Ecco il calcio che ci è rimasto

Quei calci in faccia hanno colpito tutti, non soltanto il tifoso del Palermo che da terra tentava in qualche modo di proteggersi. Immagini di una violenza di strada cruda, bestiale, inaccettabile, così simili a quelle di fine novembre, Atlètico Madrid-Deportivo la partita-pretesto, un morto, tale Taboada, 42enne ultrà del gruppo Los Suaves.

Certo, hanno riportato immediatamente alla mente anche gli scontri del 3 maggio di due anni fa a Roma, prima della finale di Coppa Italia tra Napoli e Fiorentina, l’assassinio di Ciro Esposito: in quell’occasione entrò in scena addirittura la pistola.

La strada, lo sappiamo, ha sostituito lo stadio per battaglie non sempre annunciate in cui sono protagonisti i soggetti colpiti da daspo; dentro, ci si limita a far rumore, molto rumore, con petardi e altro, o a inoffensive proteste in maschera.

Due le cose che servirebbero: in primis l’applicazione delle leggi, la certezza della pena, e subito dopo, o insieme, lo spettacolo vero, il calcio ben fatto, il ritorno al piacere del gioco e dell’esserci.

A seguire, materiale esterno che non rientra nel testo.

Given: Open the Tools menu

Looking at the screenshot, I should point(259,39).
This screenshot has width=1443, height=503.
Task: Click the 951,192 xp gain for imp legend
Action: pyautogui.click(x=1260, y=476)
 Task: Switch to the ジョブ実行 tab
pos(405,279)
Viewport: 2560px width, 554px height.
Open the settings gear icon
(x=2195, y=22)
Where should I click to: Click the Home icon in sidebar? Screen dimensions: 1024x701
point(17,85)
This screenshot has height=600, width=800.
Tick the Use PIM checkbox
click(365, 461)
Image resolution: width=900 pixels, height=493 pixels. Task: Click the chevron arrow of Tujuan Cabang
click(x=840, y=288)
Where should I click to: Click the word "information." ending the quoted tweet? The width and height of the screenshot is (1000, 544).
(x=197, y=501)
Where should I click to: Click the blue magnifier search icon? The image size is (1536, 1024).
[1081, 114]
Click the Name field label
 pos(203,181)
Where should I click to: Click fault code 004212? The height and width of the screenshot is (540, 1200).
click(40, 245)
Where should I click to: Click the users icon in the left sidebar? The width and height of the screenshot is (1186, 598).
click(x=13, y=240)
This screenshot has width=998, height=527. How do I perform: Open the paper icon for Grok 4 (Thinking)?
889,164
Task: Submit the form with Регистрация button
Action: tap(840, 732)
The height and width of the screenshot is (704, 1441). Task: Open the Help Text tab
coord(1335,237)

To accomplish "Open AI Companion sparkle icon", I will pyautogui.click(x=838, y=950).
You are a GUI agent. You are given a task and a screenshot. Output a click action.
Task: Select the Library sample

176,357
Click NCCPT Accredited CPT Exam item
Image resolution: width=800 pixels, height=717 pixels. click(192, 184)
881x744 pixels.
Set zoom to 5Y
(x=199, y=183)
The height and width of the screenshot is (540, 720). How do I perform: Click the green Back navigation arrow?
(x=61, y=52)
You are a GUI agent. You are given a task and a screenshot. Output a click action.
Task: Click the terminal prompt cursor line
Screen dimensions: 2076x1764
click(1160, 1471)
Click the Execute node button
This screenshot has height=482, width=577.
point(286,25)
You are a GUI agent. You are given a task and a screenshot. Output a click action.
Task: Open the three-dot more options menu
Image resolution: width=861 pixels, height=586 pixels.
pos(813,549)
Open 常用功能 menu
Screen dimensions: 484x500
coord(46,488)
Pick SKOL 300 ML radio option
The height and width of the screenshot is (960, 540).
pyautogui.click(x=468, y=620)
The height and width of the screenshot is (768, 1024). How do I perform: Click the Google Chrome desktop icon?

Stiamo diventando isterici dentro e fuori dal campo: lo stadio è diventato un luogo da frequentare solo in occasione degli eventi, che sono sempre meno. Il calcio, soprattutto il nostro, ha perso la sua potenza sociale anche da quando ha acquisito una potenza social.

Pericoloso, poi, è questo evidente (per alcuni solo apparente) innamoramento nei confronti di favole come quella del Leicester, perché non sono favole nostre: appartengono ad altri e finiscono sulle prime pagine dei giornali italiani per esclusione. Noi abbiamo smesso da tempo di scriverle e viverle, le favole.